We may be entering a new phase in cancer research based on the cancer stem-cell paradigm and we expect that in the near future the actual role of cancer stem cells in malignancy to be unravelled. The proposed difference between cancer-initiating cells and tumour propagation cells should be further explored through a genomic/proteomic panel of biomarkers. Fundamental research would probably unravel in the near future more common characteristics between brain tumours and haematopoietic cancers, especially parallels between low-grade gliomas and chronic cancers or between high-grade gliomas and secondary acute leukaemias. Treatment of haematopoietic cancers extensively benefited from the understanding of haematopoiesis via retrospective assays and detailed sorting procedures, identification of initiating events and targeting them with specific inhibitors. Moreover, bone marrow transplant approaches evolved along with detailed cellular and molecular monitoring, taking advantage of the possibilities to suppress host haematopoiesis and reconstitute it in a long-term fashion by transplant. However, certain secondary as well as de novo leukaemias remain highly resistant to treatment and resemble high-grade gliomas, without a clear molecular understanding of the mechanisms behind blast expansion or effective approaches to arrest proliferation of such blasts. Several players such as TET2 or IDH mutations appear to be common. Basic research will be essential to delineate the links between signalling and epigenetics changes that drive malignant proliferation. Genomic studies of individual clones will chart the clonal architecture and heterogeneity of these tumours. Therapy will directly depend on discovering the initiating events, which are still to be determined for gliomas, being able to define events acquired during progression, and the pressures driving the entire process. Given their rampant proliferation, as well as their resistance to current treatments and single agents, new combination therapies would eventually be required for GBMs that would be tailored for those active pathways driving proliferation and taking into account the clonal architecture and actual mutations for each patient.

Acknowledgments

We thank Drs. Ana-Maria Enciu, Ahmed Essaghir, Radu Albulescu and especially Dr. Cristiana Tanase for input to figures and text, bioinformatics interpretation and critical comments.
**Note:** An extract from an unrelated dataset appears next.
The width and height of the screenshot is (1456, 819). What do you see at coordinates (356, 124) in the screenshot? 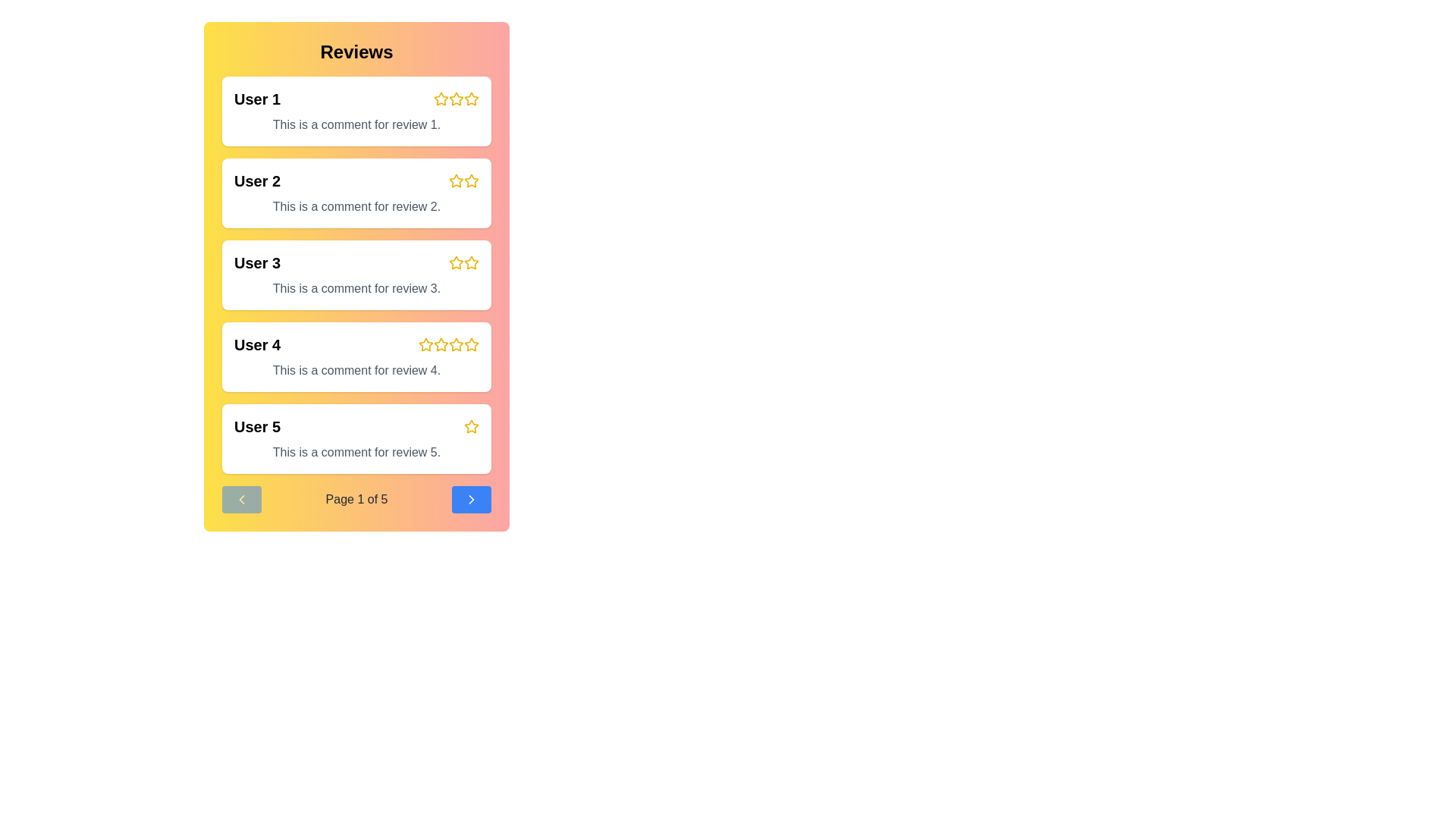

We also thank Irina Radu, Simina Neagu and Adrian Popa for data gathering and overall technical assistance. This work was partially supported by Grants POSCCE 685-152/2010, NATO SfP 982838/2007 and for SNC by Ludwig Institute for Cancer Research, F.R.S.-F.N.R.S., Belgium, the Salus Sanguinis Foundation, the Action de Recherche Concertée projects MEXP31C1 and ARC10/15-027 of the University Catholique de Louvain, Brussels, the Fondation contre le Cancer, Brussels and the PAI Programme BCHM61B5, Belgium.

Conflicts of interest

The authors declare no conflict of interests.

Note added in proof

While this review was submitted, a new study reported that glioma cancer stem cells exhibit high levels of nuclear activated STAT3 and NFkB, that interact and are bound to the promoter of the Notch gene, leading to induction of Notch and subsequently Notch-dependent gene expression in GCSCs [200].